Whitley
Go Forth, Find Mammoth
12 Track, LP (2009, Dew Process)
Related: Whitley.
The rep on Whitley – aka singer-songwriter Lawrence Greenwood – is that he’s a Mornington Peninsula hardcore kid who got converted by the folk tradition, skipping out on the rehearsal room for the bedroom with an acoustic in hand before eventually undergoing a digital conversion and emerging with his 2007 debut The Submarine. That album, folk-pop buttressed by electronic tendrils, made a certain sense of his eclectic past: an agitated, percolating energy, flashes of narrative, a belief in resolution.
Go Forth, Find Mammoth, his second long player, is both a more comprehensive, crafted recording, written and produced by Greenwood himself with the likes of Jim Moginie (Midnight Oil) pitching in on overdubs and Scott Horscroft mixing, but one that’s altogether more complicated and, without overtly trying, unsettling. The steady dynamics and inclusive melodies often frame songs where the protagonists have either been worn to the bone by intimations of violence, or have emotional demands so strong that they can’t sanction a refusal.
References to killers and killing dot the lyrics: “I want to see all the killers drown,” Whitley sings on ‘I’, but ‘Killer’ has him pledging, “I would hunt you like a killer.” The concept of love, let alone the love song, doesn’t exist on this record. Emotional needs exist on a deeper, primal level; savagery lurks. “Something comes creeping, creeping in,” Whitley declares on the stern, soaring ‘Let it Sing’: “I killed my first love, blood on my hands.” He’s either the obsessive suitor or the wronged ex.
The record’s sound subtly reflects this. The instrumentation is dry, without warmth or wetness. Even when the songs rear up into life, as on ‘Poison in our Pocket’, there’s nothing lush or melodramatic about the intent – the structure is textbook, but the techniques are deceptive. The outcomes to these tracks are noted with offhand acceptance despite the implied distress, to the point where the repeated redemptive promise of ‘Bright White Lights’ – “I will make it through this” – feels like clutching at a familiar straw after a song that’s an orderly procession of calamitous trips through various environments (sinking in the ocean, falling though the air).

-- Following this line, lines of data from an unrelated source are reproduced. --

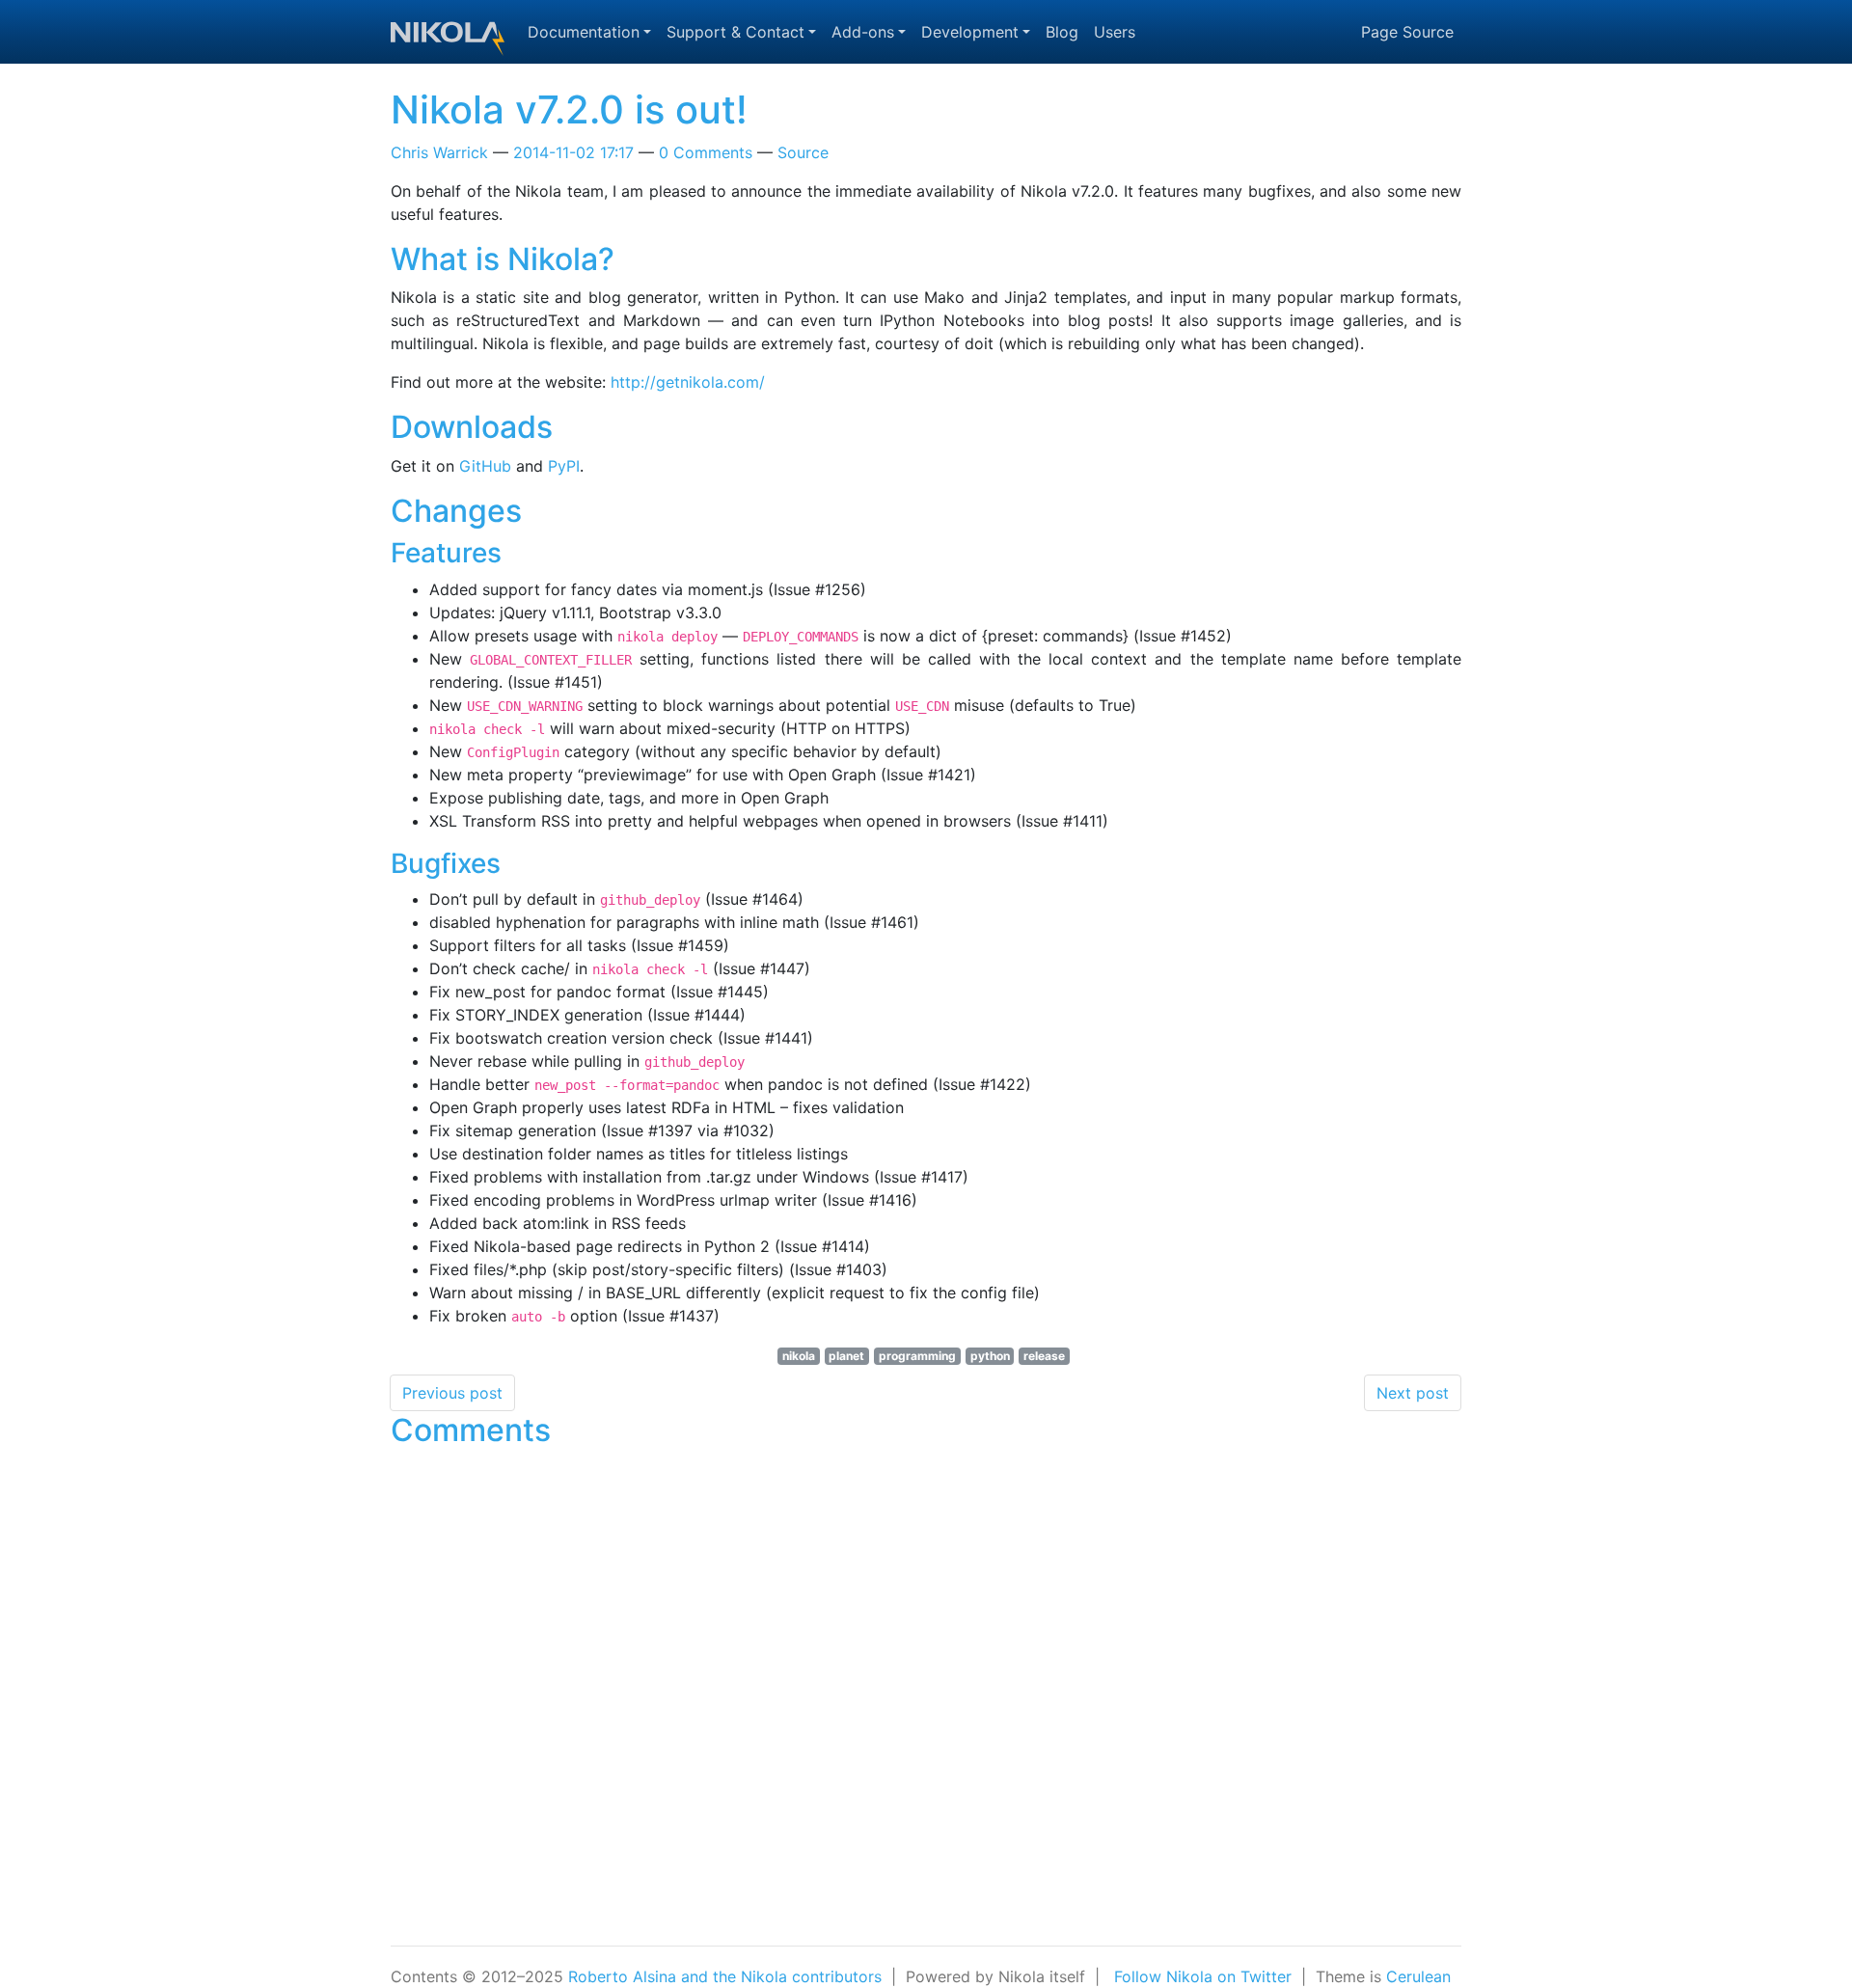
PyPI (564, 466)
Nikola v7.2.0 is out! (569, 109)
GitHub (485, 466)
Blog (1062, 31)
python (990, 1355)
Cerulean (1418, 1976)
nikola (798, 1355)
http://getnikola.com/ (688, 382)
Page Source (1407, 31)
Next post (1412, 1392)
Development (970, 31)
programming (917, 1355)
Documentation (584, 31)
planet (846, 1355)
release (1044, 1355)
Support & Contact (735, 31)
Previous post (452, 1392)
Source (803, 152)
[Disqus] (926, 1698)
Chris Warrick (439, 152)
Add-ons (862, 31)
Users (1114, 31)
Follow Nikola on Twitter (1203, 1976)
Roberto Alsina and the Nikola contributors (725, 1976)
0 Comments (705, 152)
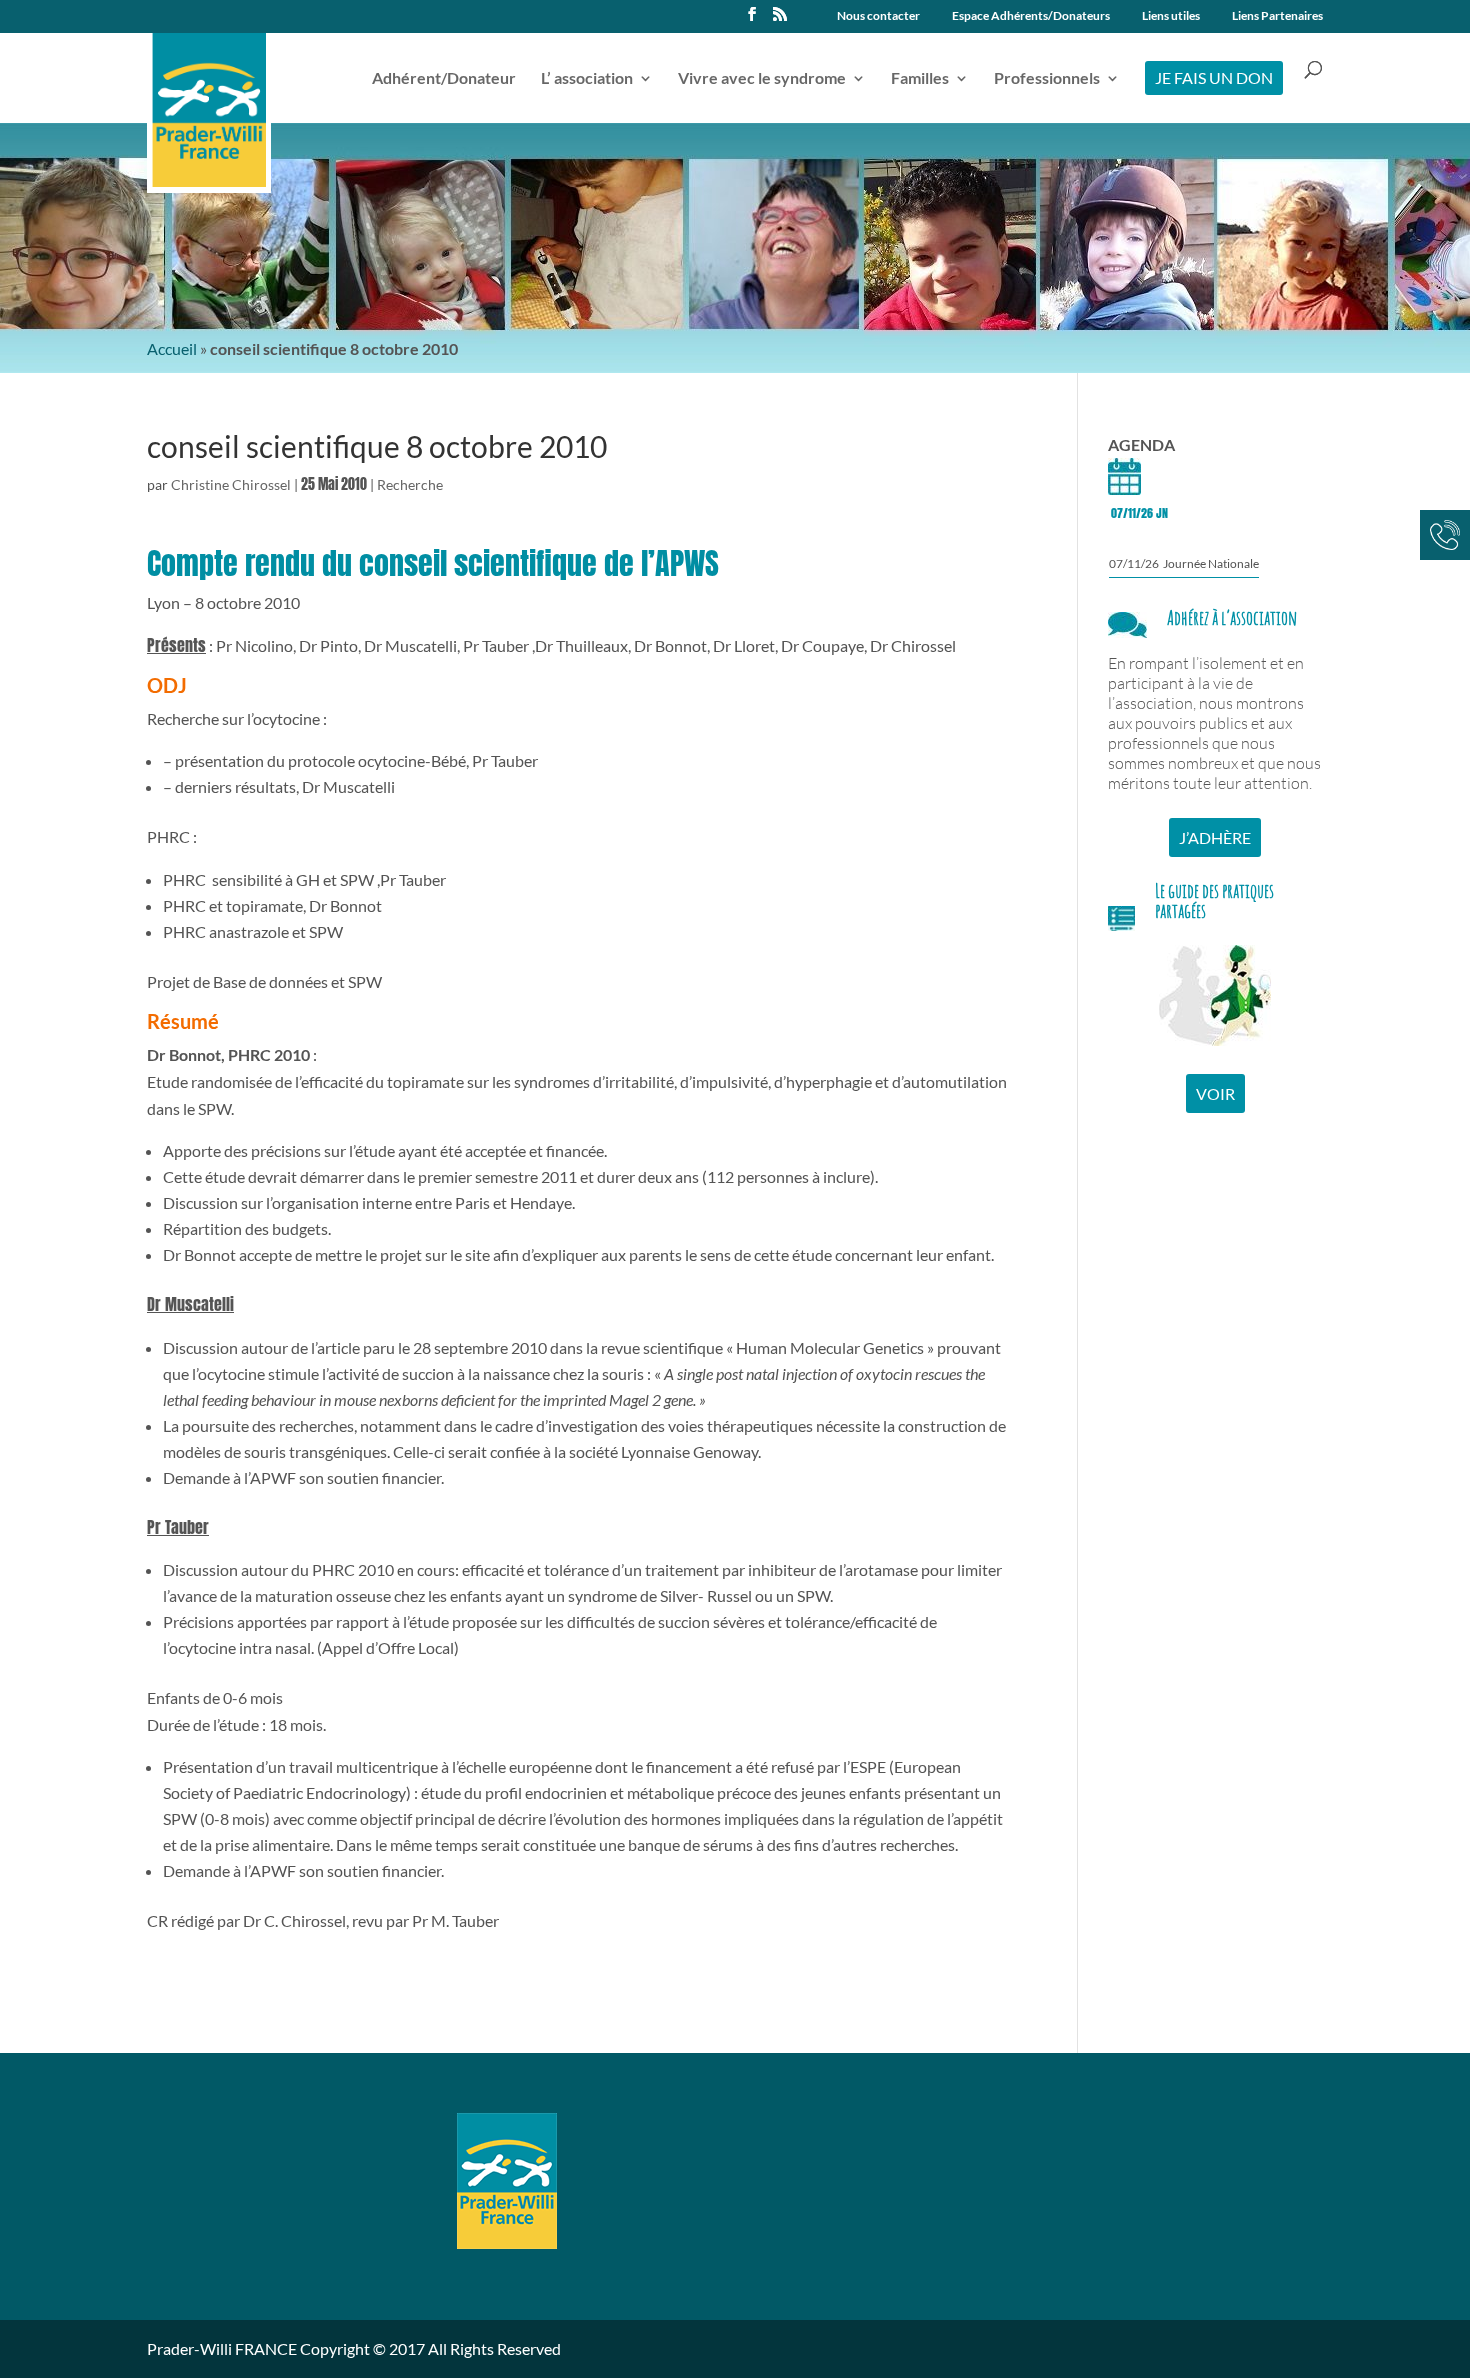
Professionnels (1047, 79)
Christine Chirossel (231, 484)
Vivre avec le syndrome (762, 79)
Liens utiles (1171, 16)
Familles (920, 79)
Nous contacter (878, 16)
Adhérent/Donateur (444, 79)
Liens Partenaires (1277, 16)
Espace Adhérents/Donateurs (1031, 16)
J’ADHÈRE (1215, 837)
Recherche (410, 484)
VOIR (1215, 1093)
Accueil (172, 348)
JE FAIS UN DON (1214, 77)
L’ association (587, 79)
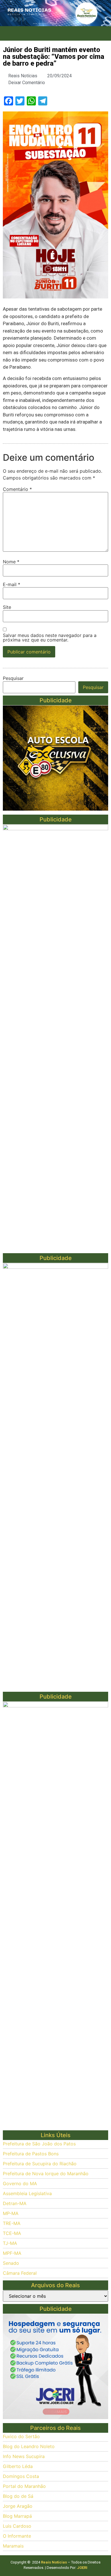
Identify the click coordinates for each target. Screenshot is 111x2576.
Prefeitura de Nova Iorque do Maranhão (46, 2173)
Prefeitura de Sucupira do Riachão (40, 2163)
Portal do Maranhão (24, 2486)
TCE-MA (12, 2233)
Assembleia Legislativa (27, 2193)
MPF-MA (12, 2253)
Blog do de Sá (18, 2496)
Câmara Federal (20, 2273)
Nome (11, 561)
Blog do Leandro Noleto (29, 2446)
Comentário (17, 489)
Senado (11, 2263)
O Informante (17, 2536)
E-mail (11, 584)
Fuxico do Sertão (21, 2436)
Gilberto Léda (18, 2466)
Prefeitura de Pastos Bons (31, 2153)
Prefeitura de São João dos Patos (39, 2144)
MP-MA (10, 2213)
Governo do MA (20, 2183)
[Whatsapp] (75, 33)
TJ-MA (10, 2243)
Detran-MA (14, 2203)
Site (7, 607)
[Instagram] (49, 33)
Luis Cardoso (17, 2526)
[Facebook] (36, 33)
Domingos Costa (21, 2476)
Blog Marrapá (17, 2516)
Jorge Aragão (17, 2506)
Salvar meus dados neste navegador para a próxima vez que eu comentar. (49, 637)
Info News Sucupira (24, 2456)
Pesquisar (13, 678)
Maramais (13, 2546)
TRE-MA (11, 2223)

The album’s optimism, which lurks perceptibly throughout, comes from the realisation that these struggles are the norm, not the punishment of a marked, lesser individual. The rattling, percussive single ‘Head, First, Down’ finds acceptance in acknowledging that the “dark black fear” is something everyone will know: “So I fall … When you fall … And they’ll fall,” Whitley sings in turn, widening the scope after each verse of a song which has the buoyant, detached quality of Peter Gabriel’s ’80s songbook in the chorus.
Adding to the layers that unfold across the record are the echoes of another era counterpointed with the contemporary. The vintage tones that open the album, like a precursor to coded communication, are titled ‘1945’, which could be a random appropriation or a reference to the year World War II ended, suggesting that such a violent cataclysm only served to clear the decks for today’s troubles. ‘Poison in our Pocket’ follows on from it, and you could place the generation described (“we’re becoming silhouettes”) as being from either then or now.
That’s typical of the ambiguity Whitley is at ease with. The songs are often snatched moments, defined on emotional terms as opposed to physical detail or recognisable narratives; they could be happening as we witness them, or being reconsidered again and again by the now lone, embittered protagonist. Go Forth, Find Mammoth is accomplished, but it wants to keep you at a distance. It wants to be followed, but not fully understood.
That’s an odd, welcome state for alternative pop in 2009, an era alternately given to idyllic landscapes or the disassembling of meaning. Whitley is, I think, something of a tease. And perhaps ‘Killer’ suggests where he can take this, because it allows another voice – that of Hazel Brown – to intrude on the seductively bleak world of Go Forth, Find Mammoth.
At first she sings harmonies, barely there, but then Brown has her own verse – brisk, conversational – and she casually punctures the dome lowered around Whitley’s album. “It’s the same in your sleep as a firing squad,” she sings and that’s the sharpest line on the record, allowing in the oxygen of engagement. Whitley has come up with something distinctive and fascinating, edged with young genius pop smarts although thankfully not the associated Steele-ian excesses. Still, it will fare best as a stop along the way instead of the final destination. He has to let the right one in.
by Craig Mathieson

Geez, if people keep supporting and buoying his boring and innocuous music like this, then he’ll actually be around long enough to become good.
er, that came out wrong sorry, its a good review,. i just find this music sounds like it is written for inoffensive tv commercials.
So is it good?
The guy has the chutzpah to talent ratio the wrong way round.
I bought this a few weeks back. 3 things I don't like. Lyrics are like a school boy's, he decides to tell everyone ''there were no click tracks or samples used on this recording'' in the sleeve which is totally unnecessary and rather arrogant, and his vocals are mixed/recorded like backing vocals with all this excess top end which gets annoying and interferes with some consonants.